··· Source passage

Pressure activated switch
Abstract
Systems and methods for remotely closing a switch that is downhole in a wellbore are disclosed. The switch has a body with a first connector and a movable piston assembly with a second connector configured to mate with the first connector. The piston assembly has a first position wherein the first and second connectors are separated and a second position wherein the first and second connectors are mated. A spring is disposed between the body and the piston assembly and configured to urge the piston assembly toward the first position. When the fluid in the wellbore reaches a pressure above a threshold, the piston assembly will move to the second position thereby closing the switch.
Claims
exact text as granted — not AI-modifiedWhat is claimed is:
1. A switch, comprising:
a body comprising a first connector, the body configured to be coupled to a compartment of a tool, wherein the first connector includes a first contact and a second contact;
a piston assembly movably coupled to the body and comprising:
a second connector configured to mate with the first connector based on:
the first contact of the first connector mating with a first contact of the second connector, and
the second contact of the first connector mating with a second contact of the second connector, wherein the first contact of the second connector is electrically connected to the second contact of the second connector; and
a piston configured to be movably disposed within the compartment, wherein the piston assembly has a first position where the first and second connectors are separated and a second position where the first and second connectors are mated; and
a spring disposed between the body and the piston assembly and configured to apply a first force to the piston assembly that urges the piston assembly toward the first position; wherein introduction of a fluid at a pressure above a threshold into the compartment of the tool forces the piston assembly to move to the second position.
2. The switch of claim 1 , wherein:
the piston is disposed external to the body;
the piston assembly further comprises a cartridge disposed within the body;
the cartridge is coupled to the piston; and
the cartridge comprises the second connector.
3. The switch of claim 2 , wherein the piston includes a seal that prevents fluid from flowing past the piston within the compartment such that introduction of the fluid at a pressure above the threshold into the compartment of the tool applies a second force to the piston assembly that overcomes the first force applied to the piston assembly by the spring and moves the piston assembly to the second position.
4. The switch of claim 2 , wherein:
the switch is configured to be lowered into a wellbore and immersed in the fluid;
the body comprises an internal space and a plug removably coupled to the body and configured to prevent that fluid from flowing into the internal space of the tool when coupled to the body; and
the cartridge and spring are disposed within the internal space.
5. The switch of claim 1 , wherein the first connector and the second connector mate when a protrusion fits within a receptacle and a linear alignment of the protrusion and the receptacle.
6. The switch of claim 5 , wherein:
the first connector and the second connector are disposed in line with a pipe of a drill string when the piston assembly moves to the second position, and
a subsequent reduction of the pressure of the fluid in the compartment of the tool to a level below the threshold will cause the piston assembly to move to the first position.

······
··· Listed entries

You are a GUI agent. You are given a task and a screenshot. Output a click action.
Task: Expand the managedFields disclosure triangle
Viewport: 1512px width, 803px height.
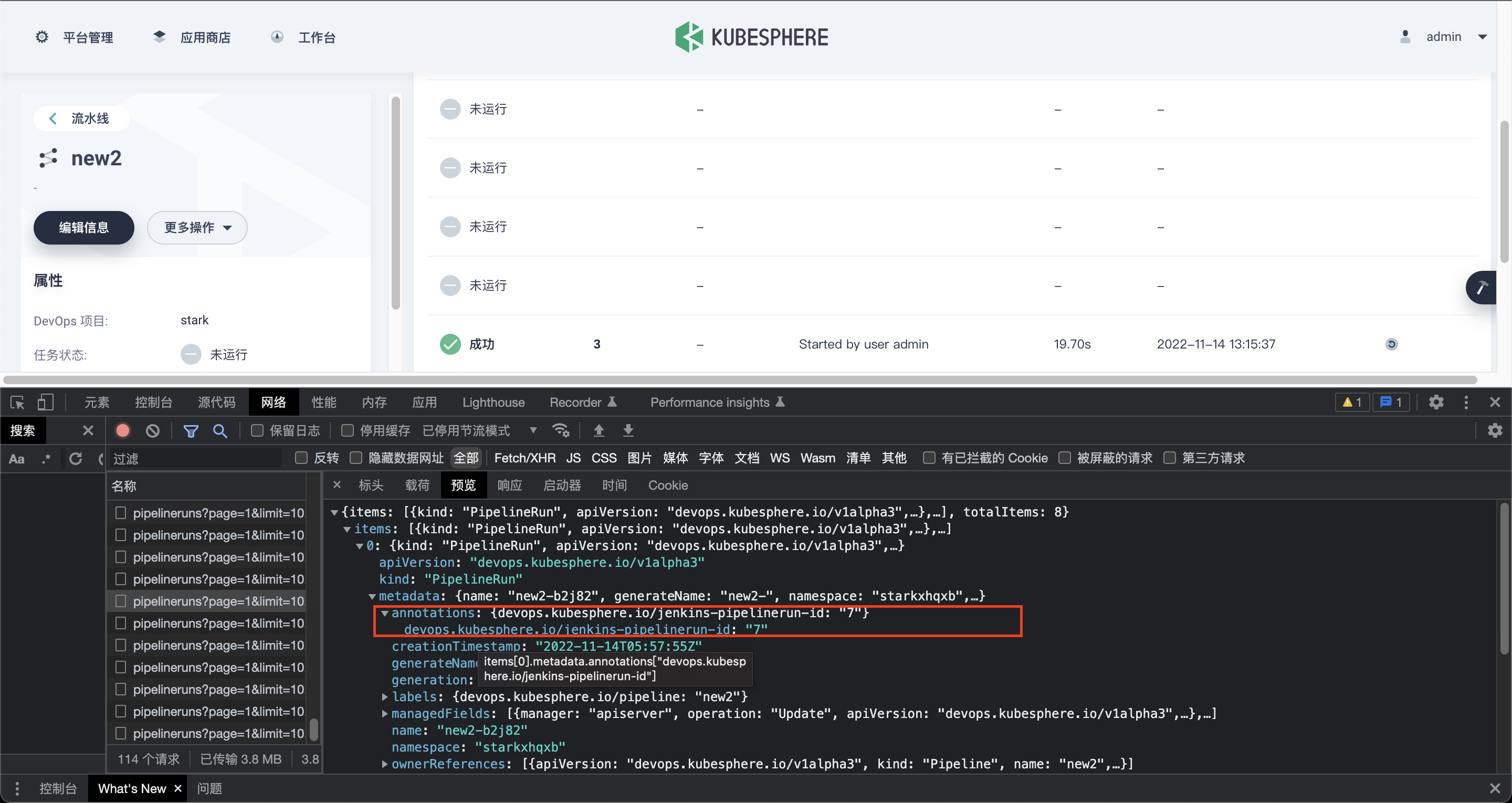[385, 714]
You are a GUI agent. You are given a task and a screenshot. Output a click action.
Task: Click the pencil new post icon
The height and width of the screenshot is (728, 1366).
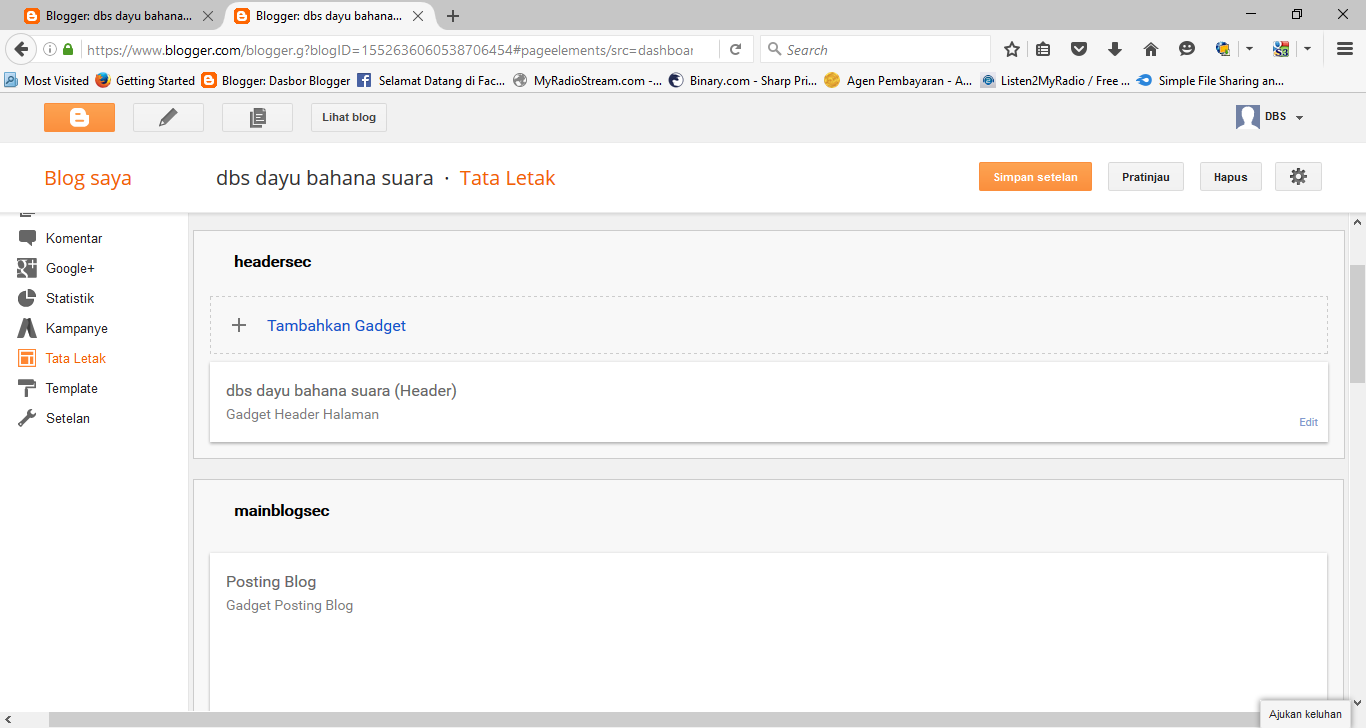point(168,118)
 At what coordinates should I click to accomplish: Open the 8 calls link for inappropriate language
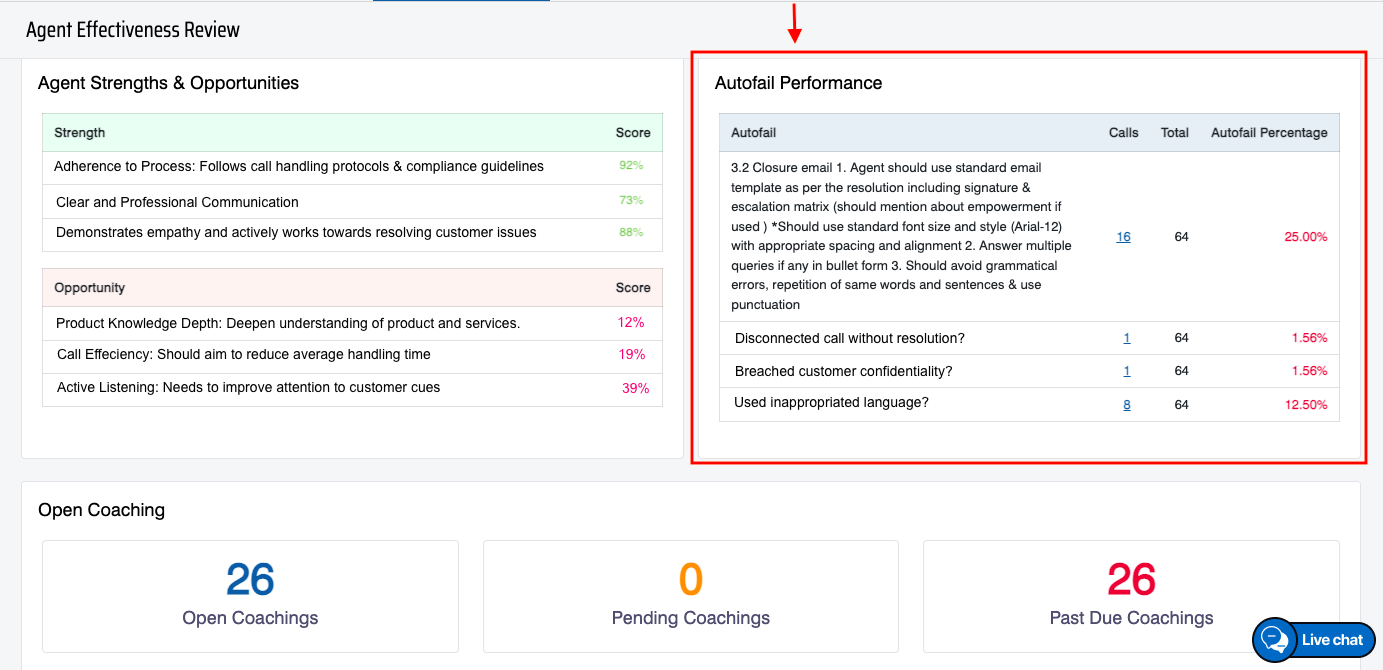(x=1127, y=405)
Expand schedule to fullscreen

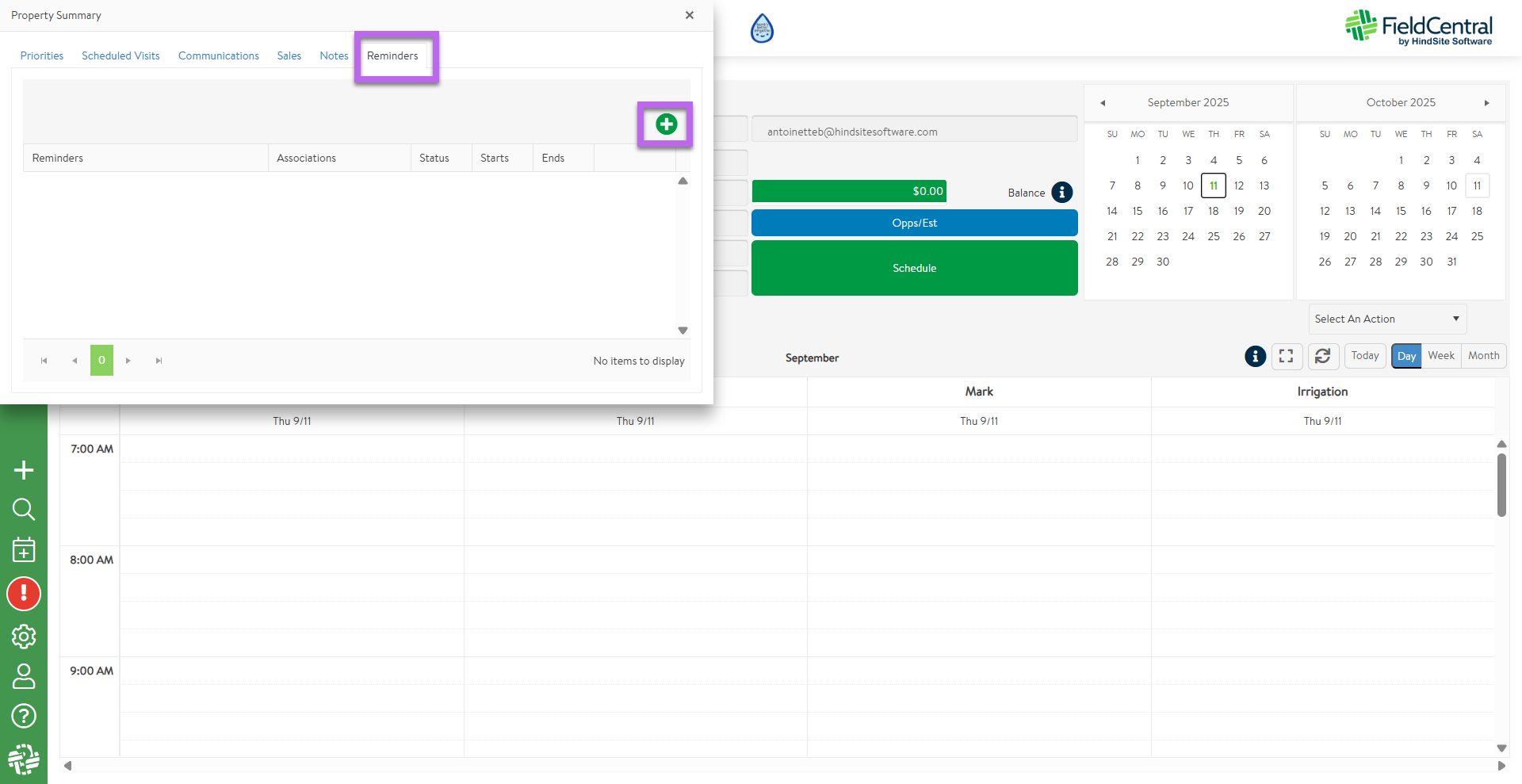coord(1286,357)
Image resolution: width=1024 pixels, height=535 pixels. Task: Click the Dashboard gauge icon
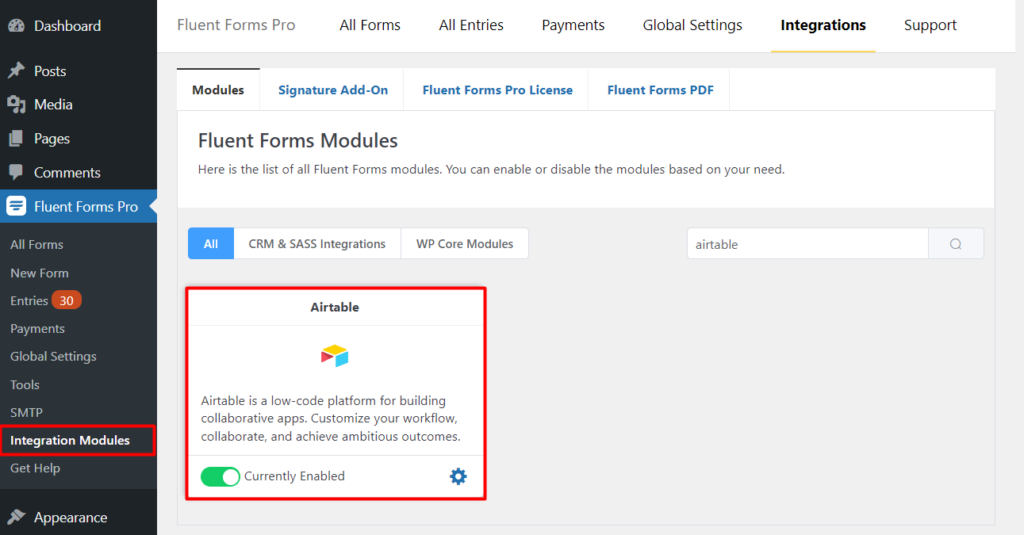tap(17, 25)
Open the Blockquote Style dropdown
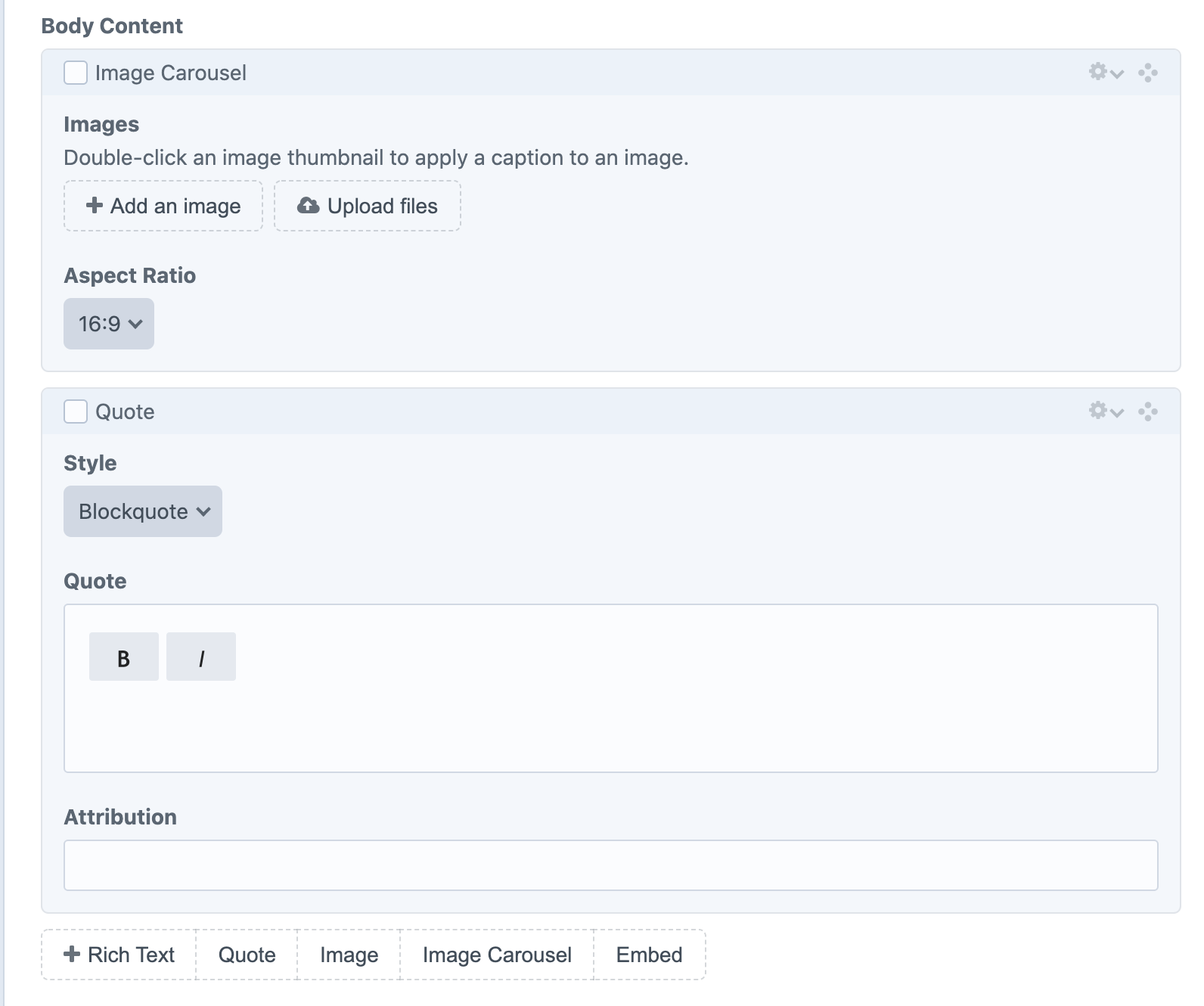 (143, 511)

······

Tasks to carry out >>
(A) Answer these from the pressure activated switch text:
(i) According to the abstract, what component urges the piston assembly toward the first position?
(ii) In claim 4, what part removably coupled to the body keeps the fluid out of the internal space?
(iii) In claim 6, what happens when the fluid pressure in the compartment later drops below the threshold?
(B) Update the entries from the line with "Expand schedule to fullscreen" through the last line of the entries, changing "dropdown" to "menu". Return only those lines, without the pictures.
The pressure activated switch text and the entries are unrelated to each other.

Set of answers >>
(A)
(i) A spring disposed between the body and the piston assembly.
(ii) A plug.
(iii) The piston assembly moves to the first position.

(B)
Expand schedule to fullscreen

coord(1286,357)
Image resolution: width=1024 pixels, height=535 pixels. Task: Click the Dashboard gauge icon
tap(17, 25)
Open the Blockquote Style menu
 (143, 511)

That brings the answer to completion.